The Heartland Harvest Garden “…12-acre expansion is the largest in Powell Gardens’ history and is also the nation’s largest ‘edible landscape’….”
The point of all of this is to educate visitors about the plants we do and can eat. Everything is labeled and explanatory signs abound for each portion of the walking tour.
Prairie flowers in a field looking west toward Kansas City.
Yes Powell Gardens still does flowers. Lots of them.
On to the edible stuff:
….In the…Seed to Plate Greenhouse sprouting seeds illustrate the beginning of the botanical miracle that ultimately leads to the foods on our dinner plates….
On the walk between the seed sprouting greenhouses and the designed quilt gardens is a home gardener’s dream, with neat rows of a wide variety of edible plants. I tromped into that garden to talk a few photos:
I have no idea. I couldn’t find a label to identify the plant. And yes, it’s completely black.
The interior of the observation silo. You can take the stairs or an elevator to get to the observation deck.
….Quilt Gardens…Each of these three-quarter acre plots are planted in traditional “Old Missouri” and “Kansas Star” quilt patterns.

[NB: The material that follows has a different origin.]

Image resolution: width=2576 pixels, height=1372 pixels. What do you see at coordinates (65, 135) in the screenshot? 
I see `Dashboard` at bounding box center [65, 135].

The first “quilt” focuses on fruits and berries; another focuses on forage grasses; a third on Missouri farm crops such as corn and soybeans; and the last on vegetables. In this most intricate quadrant, you’ll find elaborately detailed plantings of vegetables, edible flowers and culinary herbs….
The view of the Quilt Gardens from the top of the observation silo.
It took a great deal of self restraint to not pick the raspberries and eat them.